Mektepliler hep bir ağızdan bağırdılar:

“Asla, ey ‘kahraman-ı hürriyet!’, asla! Senin ayağın toprağa layık değildir. Caddeler, sokaklar seni görmek isteyenlerle dolu… Onların başlarına basarak yürü… İstediğin yere git…”

Arabanın içinde biraz doğruldu. Nişantaşı tarafına baktı. Hakikaten yer hiç gözükmüyordu. Kımıldamayan bir halk sürüsü bütün yolu doldurmuştu. Sabahleyin bol bol geçtiği sokak şimdi bir buçuk metre kadar yükselmiş… kırmızı tuğla kaplanmış gibiydi. Kalktı. Düşünmedi. Bir eliyle tek gözlüğünü tutarak bu kırmızı, fakat yumuşak tuğlalar üstünde yürümeye başladı. Alkışlayan eller ayaklarını okşuyordu. Yumuşak tuğlaların altında birtakım canlı yuvarlaklar kımıldıyor, nihayetsiz bir uğultu semaya yükseliyordu:

“Ya… şa… sın… Hür… ri… yet!”

Ahmet Bey düşe kalka evinin önüne geldi. Ama kapıya inmek ihtimali yoktu. Halk sıkışmış, kımıldayamıyordu. İkinci kat pencerelerinden bakan hizmetçiler beylerini herkesin başında, elleri üstünde yürüyor görünce koşup hanımefendiye haber verdiler. Hanımefendi otuz senedir İstanbul’da oturduğu hâlde Türkçe konuşmasını öğrenememiş bir Çerkez’di. Kızların laflarını iyice anlayamadı. Lakin sevgili Ahmet’inin ismini duyunca “Acaba bir kaza mı oldu?” diye pencereye koştu. Balık istifi gibi sokağa dolan halkın başları üzerinde gezinen oğlunu görünce şaşırdı. Panjuru aralık etti:

“Ayol ümmet-i Muhammed’imin başında böyle yürümeye utanmıyor musun Ahmet!..”

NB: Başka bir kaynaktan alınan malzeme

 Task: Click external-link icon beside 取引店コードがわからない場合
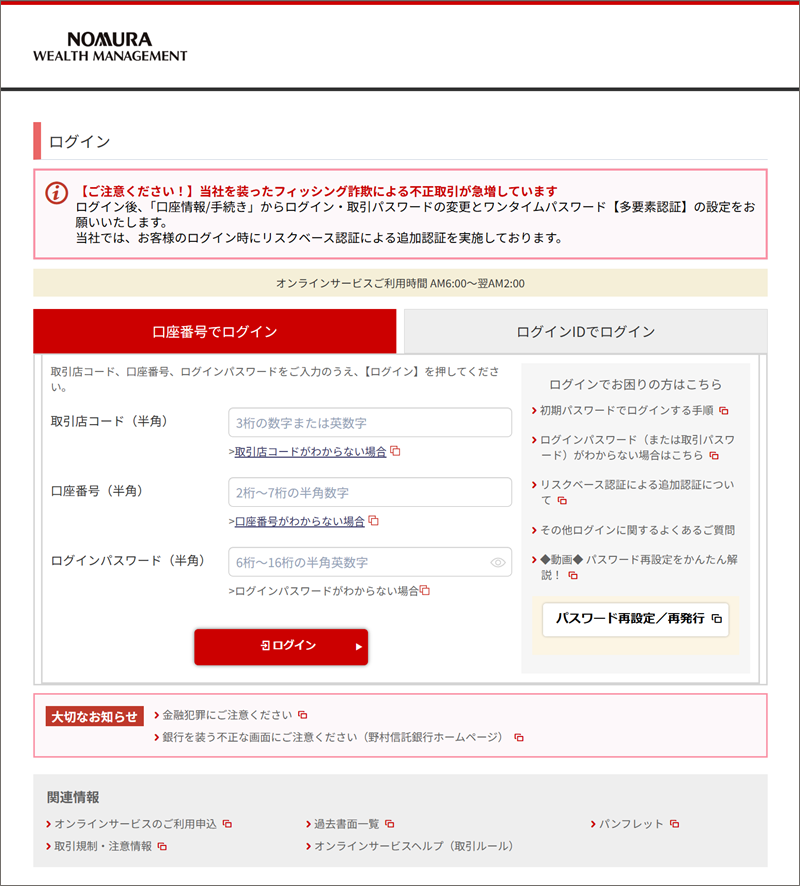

Ahmet Bey başını kaldırdı. Müstear isminin hâlâ kullanılması birdenbire onu hiddetlendirdi. İçeri girmek istediğini unuttu.

“Affedersin anne! Benim adım Ahmet değil…” dedi.

Zavallı kadın yanlışlık olmasın diye oğluna dikkatli dikkatli baktı… Hayır, hiç şüphesi yoktu. İşte… oydu! Ta kendisiydi. Doğurduğu, meme verdiği, büyüttüğü, ismini koyduğu oğlu… Ahmet Beyciğiydi. Kızdı:

“Halt mı etmişsin, edin seni Ame…”

“Değil işte…”

“Hayır, Ame, Ame…”

“Ahmet değil işte!”

“Sus, aklı mı kaybettin? İçerime fenalık gelecek.”

“Hayır, Ahmet değil diyorum. Sen benim asıl ismimi bilmezsin…”

......

Bu münakaşa ana oğul arasında âdeta şiddetlice bir kavga hâlini aldı. Zavallı kadın oğlunun isminin “Ahmet” olduğuna evdeki bütün hizmetçileri, ihtiyar dadısını şahit gösterip pencereye getiriyor, rahmetli babasının, şeyh efendisi doğduğu vakit kulağına avazı çıktığı kadar ezan okuyarak “Ahmet” ismini koyduğunu… hatta bu ezanın şiddetinden küçükken kulağının ağrıyıp ta akil baliğ oluncaya kadar aktığını anlatıyordu. Ahmet Bey bütün hatıralara, şahitliklere karşı inkârında inat etti. O kadar ki… annesinin sinirleri tuttu. Zavallı kadın oğlunun ismi kaybolur yahut değişirse onu bütün bütün elden kaçıracakmış gibi bir vehme kapılıyor, haklı olduğunu ispata çalışıyordu. Fakat muvaffak olamadı.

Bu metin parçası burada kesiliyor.